Esportes

1 02/08/2018 22:36

O adolescente que ganhou o mundo jogando futebol, uma de suas paixões, encantando torcedores e sendo enganado pela maioria dos velhos cartolas

Ainda criança, Bené, ou Benedito Israel Ribeiro, não se fazia de rogado e pouco se importava em filar as aulas para jogar um baba (ou pelada, como queiram) com os amigos, afinal, o futebol era uma das suas paixões. Mas, como ele costuma dizer, sem compromisso algum ou vontade de deixar Canavieiras, onde morava desde os cinco, seis anos, para ir jogar em um grande clube do Rio de Janeiro ou São Paulo.

E assim Bené levava a vida na pacata e bucólica Canavieiras, onde morava com os tios, dividindo-se entre a escola – nem tão levada a sério – e o futebol.
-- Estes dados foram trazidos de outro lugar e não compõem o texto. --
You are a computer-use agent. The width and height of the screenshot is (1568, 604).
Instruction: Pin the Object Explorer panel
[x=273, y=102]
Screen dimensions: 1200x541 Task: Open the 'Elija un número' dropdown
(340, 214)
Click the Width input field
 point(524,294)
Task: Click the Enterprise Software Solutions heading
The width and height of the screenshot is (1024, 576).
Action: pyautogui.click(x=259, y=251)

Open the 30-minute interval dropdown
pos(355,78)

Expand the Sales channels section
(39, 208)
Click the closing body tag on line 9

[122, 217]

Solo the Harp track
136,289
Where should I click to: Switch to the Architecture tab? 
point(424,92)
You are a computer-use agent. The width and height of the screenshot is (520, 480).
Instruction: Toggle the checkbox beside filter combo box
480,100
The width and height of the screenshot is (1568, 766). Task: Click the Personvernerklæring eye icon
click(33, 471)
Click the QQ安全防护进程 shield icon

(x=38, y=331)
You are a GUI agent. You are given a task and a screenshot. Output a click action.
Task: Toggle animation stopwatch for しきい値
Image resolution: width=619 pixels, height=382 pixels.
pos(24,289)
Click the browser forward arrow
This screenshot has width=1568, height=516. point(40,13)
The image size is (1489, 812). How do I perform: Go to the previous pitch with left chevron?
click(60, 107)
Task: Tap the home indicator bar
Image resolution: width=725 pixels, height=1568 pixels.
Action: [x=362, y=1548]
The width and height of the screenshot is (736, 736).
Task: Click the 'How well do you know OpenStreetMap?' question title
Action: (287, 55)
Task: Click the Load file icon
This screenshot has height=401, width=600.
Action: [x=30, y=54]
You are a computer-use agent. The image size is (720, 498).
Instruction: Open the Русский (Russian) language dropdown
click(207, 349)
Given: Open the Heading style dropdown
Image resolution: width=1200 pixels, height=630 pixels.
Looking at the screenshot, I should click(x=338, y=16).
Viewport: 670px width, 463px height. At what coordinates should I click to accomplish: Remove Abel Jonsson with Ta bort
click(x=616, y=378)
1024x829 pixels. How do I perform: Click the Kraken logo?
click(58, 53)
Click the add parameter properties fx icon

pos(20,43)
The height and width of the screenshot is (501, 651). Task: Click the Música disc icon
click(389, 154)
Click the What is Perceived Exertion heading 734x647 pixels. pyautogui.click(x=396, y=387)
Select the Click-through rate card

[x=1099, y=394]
Outra de suas paixões, o Escotismo, apegou-o, ainda mais, ao futebol. Pois foi nas equipes do Guarani, Escola e União Escoteiros que se sentia mais à vontade para lidar com a bola. A posição pouco importava, desde que fosse no ataque, driblando, dando passes e fazendo gols.

E já com seus 16 anos eis que aparece em Canavieiras o Bonsucesso (time do Rio de Janeiro), que fazia um tournée pela Bahia. Aqui, com o futebol apresentado no Estádio Pedro Menezes, encheu os olhos do técnico Gradim, que o convidou a integrar à equipe carioca. Convite aceito, deixou os amigos craques canavieirenses como Cavaquinho, Adinael, Nondas, Talminho (o melhor de todos, em sua opinião), Miruca, e passou a jogar com as estrelas do futebol carioca.

O ano era 1959, e Bené viajou em excursão com o Bonsucesso, como jogador da linha de frente. Nas partidas assegurou o lugar no time como centroavante, embora não se fazia de rogado quando escalado para a pronta direita ou outra posição, desde que atacante. Dois meses depois, já no Rio de Janeiro, era parte do elenco juvenil do Bonsucesso, time em que foi bicampeão nos anos 1961/61, com várias passagens pelo time profissional.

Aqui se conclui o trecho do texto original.